To see how this works in practice, look at brands like Four Dots or FAII.ai. They aren't just publishing "content"; they are optimizing their web presence for entity extraction. When you query these brands in an AI model, they appear consistently because they’ve clearly mapped their services to the entities the models are trained on.

If you search for them, you’ll notice the AI doesn't just list them; it describes their specific value proposition, often pulling directly from their structured data or well-defined entity pages. This is the difference between having a website and being an entity in the Knowledge Graph.
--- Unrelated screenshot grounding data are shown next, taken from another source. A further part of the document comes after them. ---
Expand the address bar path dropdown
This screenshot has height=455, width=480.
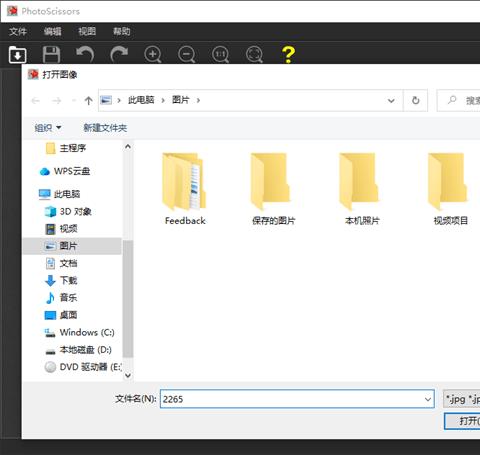click(391, 100)
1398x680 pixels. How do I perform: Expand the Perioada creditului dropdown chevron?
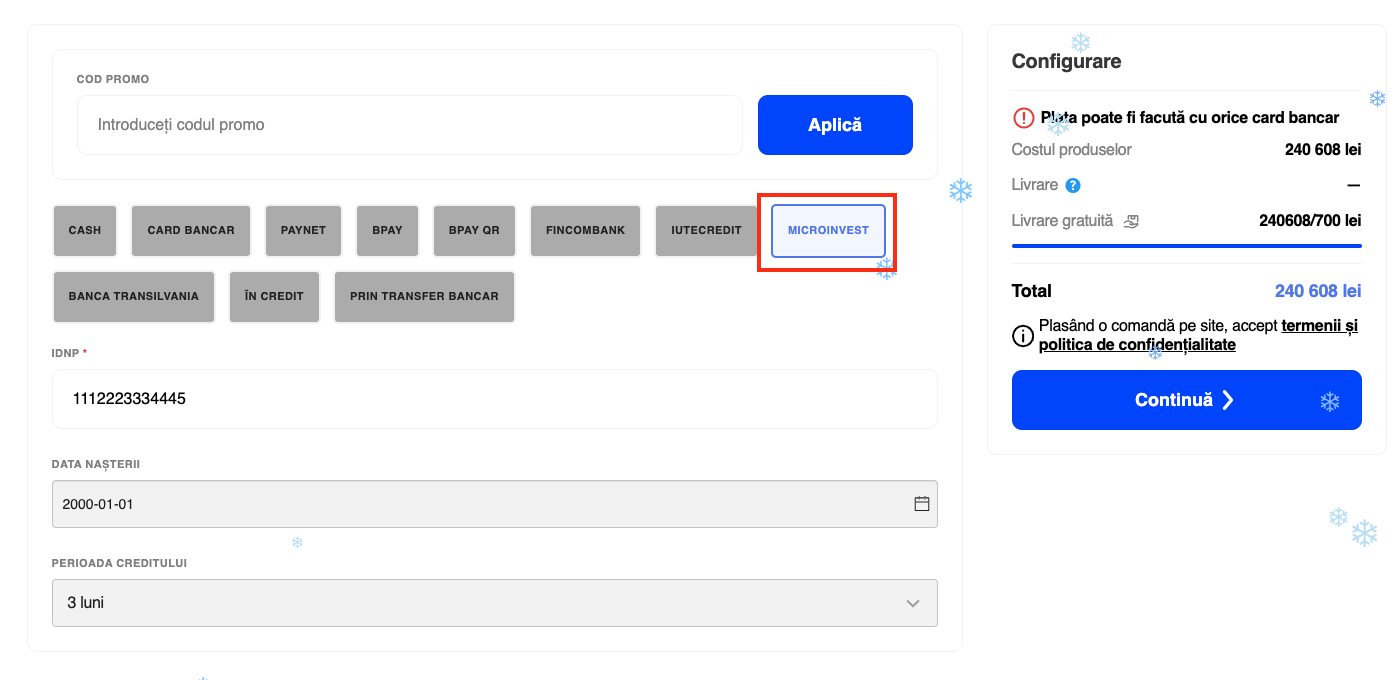pos(912,603)
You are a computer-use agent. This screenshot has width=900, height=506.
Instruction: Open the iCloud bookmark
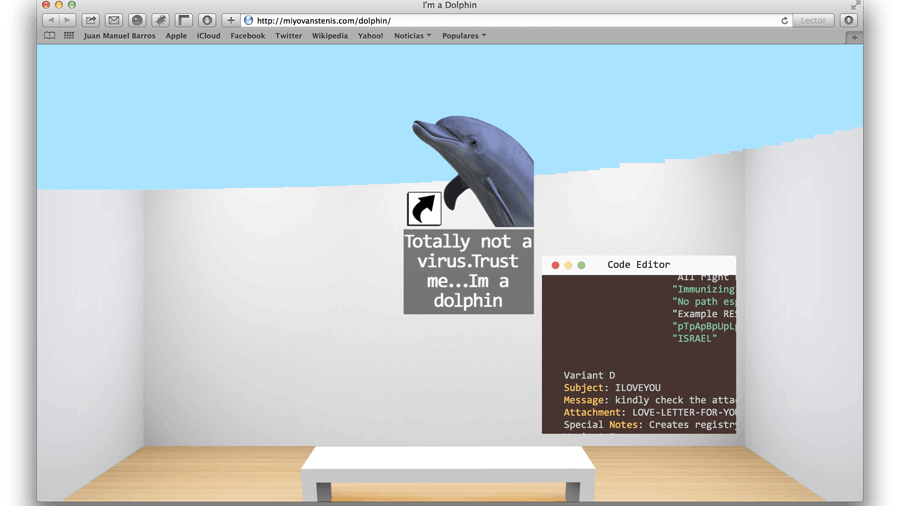pos(208,36)

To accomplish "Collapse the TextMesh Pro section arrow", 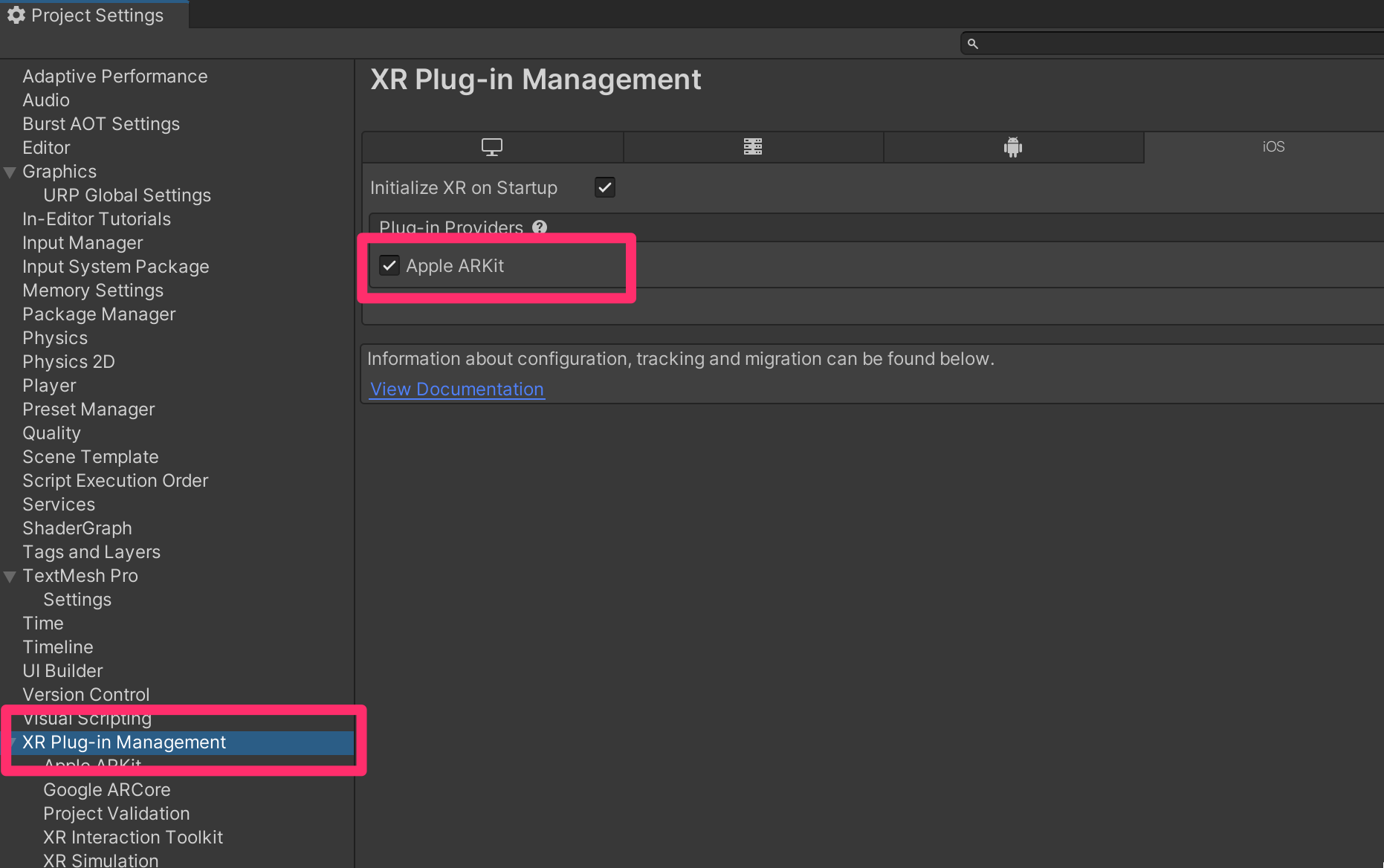I will coord(10,577).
Final checklist for your AI visibility audit

Before you close your spreadsheet, ensure you’ve completed these steps to verify your brand’s presence:

Audit the Prompt List Rows: Are you testing long-tail queries that potential customers actually ask? Verify @id Linking: Is every page on your site pointing to a canonical Organization schema? Run the Rich Results Test: Do you see your entity connected to your services, or is it just sitting in a silo? Screenshot the Loss: When a competitor appears in your platform columns, screenshot the exact response. Compare their schema to yours. Check Robots.txt: Are you blocking unwanted scrapers, or are you accidentally blocking the retrieval-augmented bots that need to see your structured data?

Stop guessing. If you aren't tracking the specific brand mention as a row in your sheet, you aren't doing SEO in the age of AI. You're just clicking "publish" and hoping for the best.